A psicoterapeuta defende que aquelas mulheres trans que não sentem necessidade de submeter-se à cirurgia de adequação genital não devem fazê-lo. “O prospecto da cirurgia me aterroriza. Sabe, a ideia de que, para ser aceita como mulher, eu tenha que submeter meu corpo à medicina para que ele entre em conformidade com os padrões chega a ser ofensivo. As pessoas podem optar pela cirurgia, mas acho errado que sintam-se obrigadas ou forçadas a fazê-la. Se eu tivesse 19 anos hoje em dia, e tivesse crescido dentro de uma família que me apoiasse, eu provavelmente faria uma transição mais convencional: com essa idade eu poderia passar por cisgênero mais facilmente, e seria mais seguro para meu corpo lidar com o impacto da cirurgia e dos hormônios.”

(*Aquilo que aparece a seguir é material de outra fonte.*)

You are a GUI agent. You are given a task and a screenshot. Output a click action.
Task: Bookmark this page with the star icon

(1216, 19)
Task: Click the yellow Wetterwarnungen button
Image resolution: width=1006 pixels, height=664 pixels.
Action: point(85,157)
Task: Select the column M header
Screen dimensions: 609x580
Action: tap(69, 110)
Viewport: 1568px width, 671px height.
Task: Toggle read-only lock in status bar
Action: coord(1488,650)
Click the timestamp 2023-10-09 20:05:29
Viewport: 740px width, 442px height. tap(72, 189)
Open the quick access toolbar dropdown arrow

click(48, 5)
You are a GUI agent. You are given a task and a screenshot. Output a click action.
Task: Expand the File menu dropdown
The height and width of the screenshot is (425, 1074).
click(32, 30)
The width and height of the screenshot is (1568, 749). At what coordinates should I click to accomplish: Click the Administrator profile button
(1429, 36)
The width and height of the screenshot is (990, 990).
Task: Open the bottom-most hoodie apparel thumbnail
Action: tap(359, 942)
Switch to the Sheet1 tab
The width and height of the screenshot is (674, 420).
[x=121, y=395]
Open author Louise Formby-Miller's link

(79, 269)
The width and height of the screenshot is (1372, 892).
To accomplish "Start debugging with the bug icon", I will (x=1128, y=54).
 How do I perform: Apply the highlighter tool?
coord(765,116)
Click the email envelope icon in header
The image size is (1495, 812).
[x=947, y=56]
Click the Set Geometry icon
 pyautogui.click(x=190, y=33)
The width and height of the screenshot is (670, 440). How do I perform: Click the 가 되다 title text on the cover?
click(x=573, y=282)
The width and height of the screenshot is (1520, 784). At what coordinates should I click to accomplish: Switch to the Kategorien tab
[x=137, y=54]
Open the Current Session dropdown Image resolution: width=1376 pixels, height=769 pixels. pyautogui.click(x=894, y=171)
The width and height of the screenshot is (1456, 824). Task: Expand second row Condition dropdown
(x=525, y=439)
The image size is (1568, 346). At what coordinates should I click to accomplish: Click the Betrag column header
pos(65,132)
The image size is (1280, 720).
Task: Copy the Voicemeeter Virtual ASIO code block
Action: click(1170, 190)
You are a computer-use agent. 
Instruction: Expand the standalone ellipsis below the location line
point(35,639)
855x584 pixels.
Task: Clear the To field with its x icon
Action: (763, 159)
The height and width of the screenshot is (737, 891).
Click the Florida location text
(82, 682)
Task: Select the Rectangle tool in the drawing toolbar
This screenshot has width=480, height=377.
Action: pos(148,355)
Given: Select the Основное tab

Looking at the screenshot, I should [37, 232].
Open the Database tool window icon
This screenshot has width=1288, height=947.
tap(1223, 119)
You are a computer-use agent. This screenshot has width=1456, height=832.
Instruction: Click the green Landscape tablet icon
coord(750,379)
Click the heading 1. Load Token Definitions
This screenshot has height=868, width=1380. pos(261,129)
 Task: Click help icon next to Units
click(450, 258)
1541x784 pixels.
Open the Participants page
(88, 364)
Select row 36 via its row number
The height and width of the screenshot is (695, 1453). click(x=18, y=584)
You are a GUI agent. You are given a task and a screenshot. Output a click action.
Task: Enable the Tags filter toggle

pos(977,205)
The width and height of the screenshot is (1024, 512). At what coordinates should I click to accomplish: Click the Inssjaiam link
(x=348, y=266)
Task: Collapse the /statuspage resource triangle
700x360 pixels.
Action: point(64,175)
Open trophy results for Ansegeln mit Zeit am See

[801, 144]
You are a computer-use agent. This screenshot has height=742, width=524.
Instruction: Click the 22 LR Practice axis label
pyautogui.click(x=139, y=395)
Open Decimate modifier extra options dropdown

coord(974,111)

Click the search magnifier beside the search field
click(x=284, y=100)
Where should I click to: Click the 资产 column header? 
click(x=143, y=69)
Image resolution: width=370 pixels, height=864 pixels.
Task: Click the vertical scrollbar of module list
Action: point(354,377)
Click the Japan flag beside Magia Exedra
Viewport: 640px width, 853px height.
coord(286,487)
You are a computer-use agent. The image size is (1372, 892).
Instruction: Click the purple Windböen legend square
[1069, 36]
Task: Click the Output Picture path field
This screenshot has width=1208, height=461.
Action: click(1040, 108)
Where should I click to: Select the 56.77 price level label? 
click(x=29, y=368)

Sendo uma mulher que sente atração por outras mulheres, Alex identifica-se como lésbica. “Eu estou num relacionamento sério há bastante tempo, mas sem dúvida faço a lésbica dentro das mulheres aflorar! Não faço o tipo de todas, mas recebo bastante elogios. Eu nunca era elogiada quando vivia como homem e tentava me fazer passar por homem, e no entanto, como mulher, eu regularmente sou elogiada por minha aparência.”

“Meu visual funciona porque cria algo explicitamente transgênero”, finaliza. “As pessoas percebem que eu tenho uma história como homem, mas que eu me apresento como mulher. Meio que desconstrói o gênero, torna-o mais queer.”